• **Problem requirements**
Find "Viewport: 673px width, 1568px", then copy its line and every later line of the entries exactly through the end, leaving all pictures out.

-- Opening Marker --

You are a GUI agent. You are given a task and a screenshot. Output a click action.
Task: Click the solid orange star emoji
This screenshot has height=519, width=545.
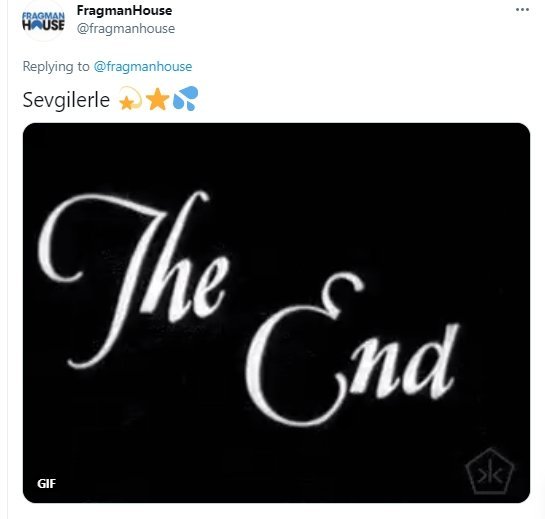coord(157,99)
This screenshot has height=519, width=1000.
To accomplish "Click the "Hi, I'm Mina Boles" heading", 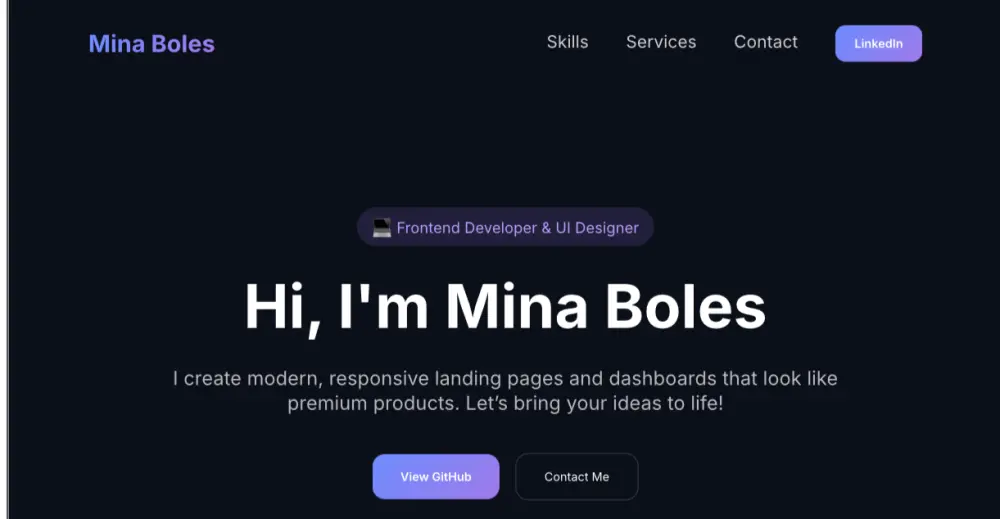I will (x=505, y=307).
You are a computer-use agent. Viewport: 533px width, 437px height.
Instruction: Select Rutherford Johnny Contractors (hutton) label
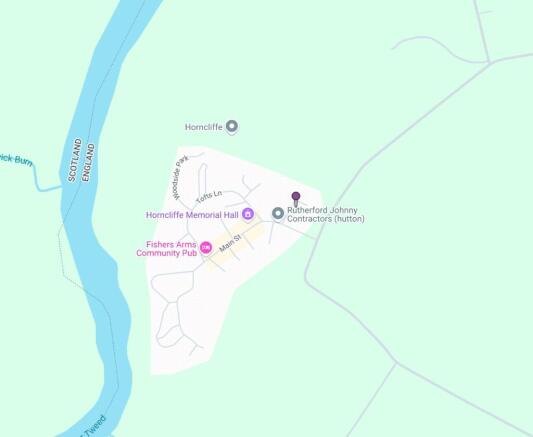pyautogui.click(x=326, y=214)
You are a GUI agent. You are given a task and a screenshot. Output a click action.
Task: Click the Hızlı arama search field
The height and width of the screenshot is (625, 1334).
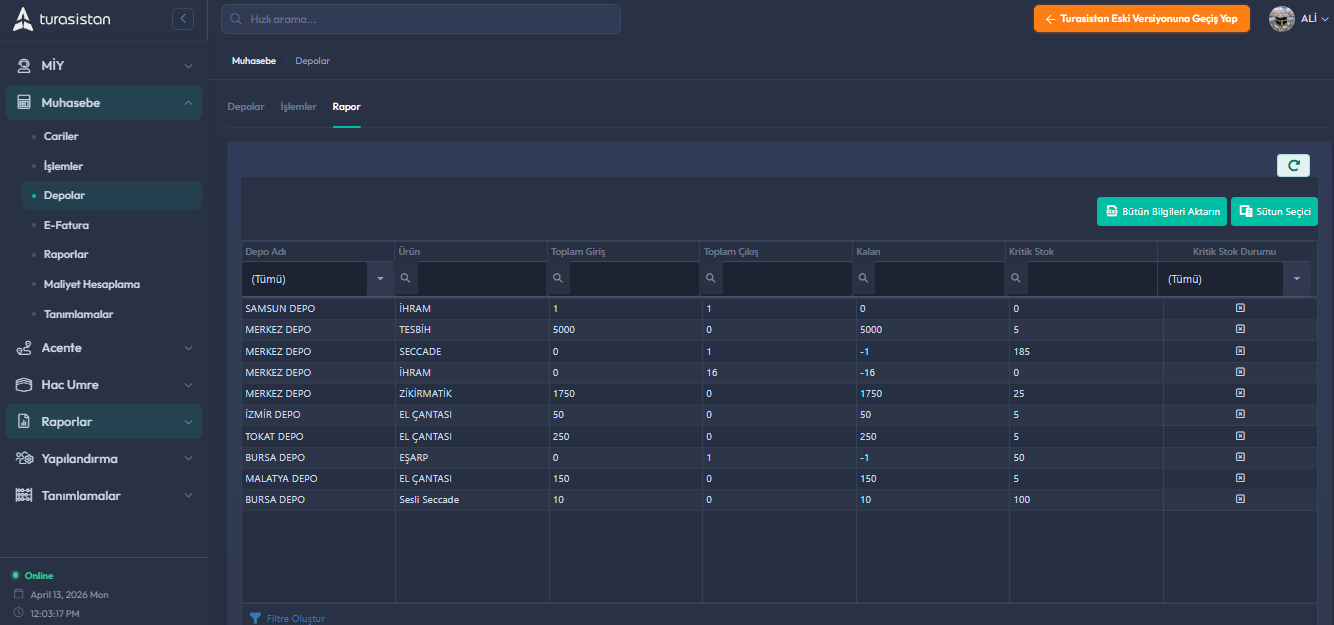421,19
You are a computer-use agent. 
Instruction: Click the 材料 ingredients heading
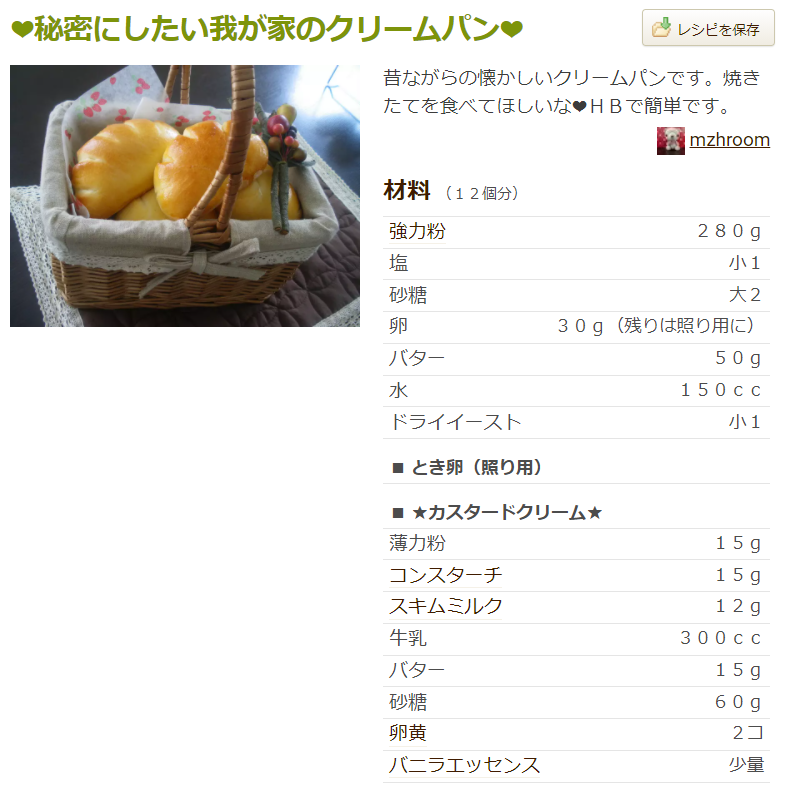pyautogui.click(x=407, y=191)
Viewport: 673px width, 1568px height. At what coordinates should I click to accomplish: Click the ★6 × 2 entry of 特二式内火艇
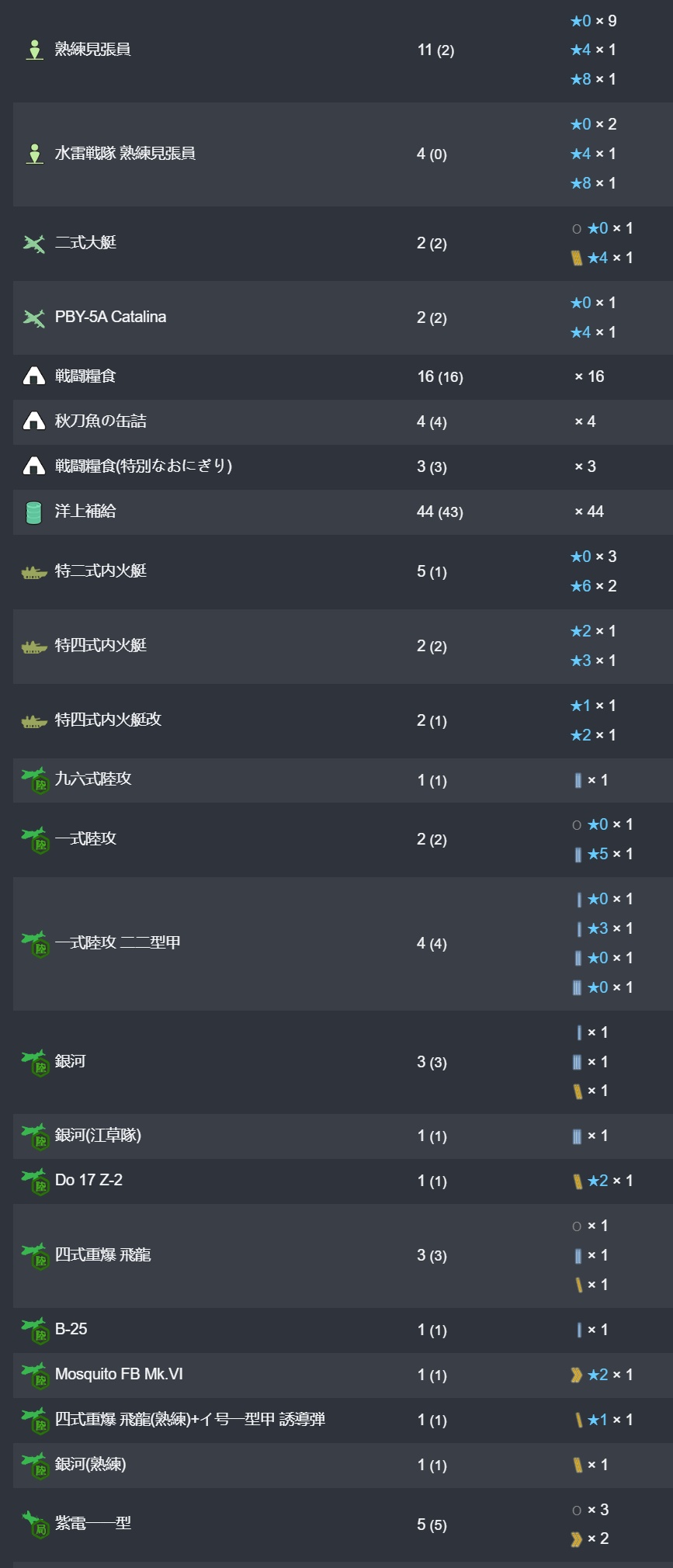tap(593, 586)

-- Closing Marker --

• **Output of the exercise**
Viewport: 673px width, 1568px height. At what coordinates should I click to accomplish: Click the ★6 × 2 entry of 特二式内火艇
tap(593, 586)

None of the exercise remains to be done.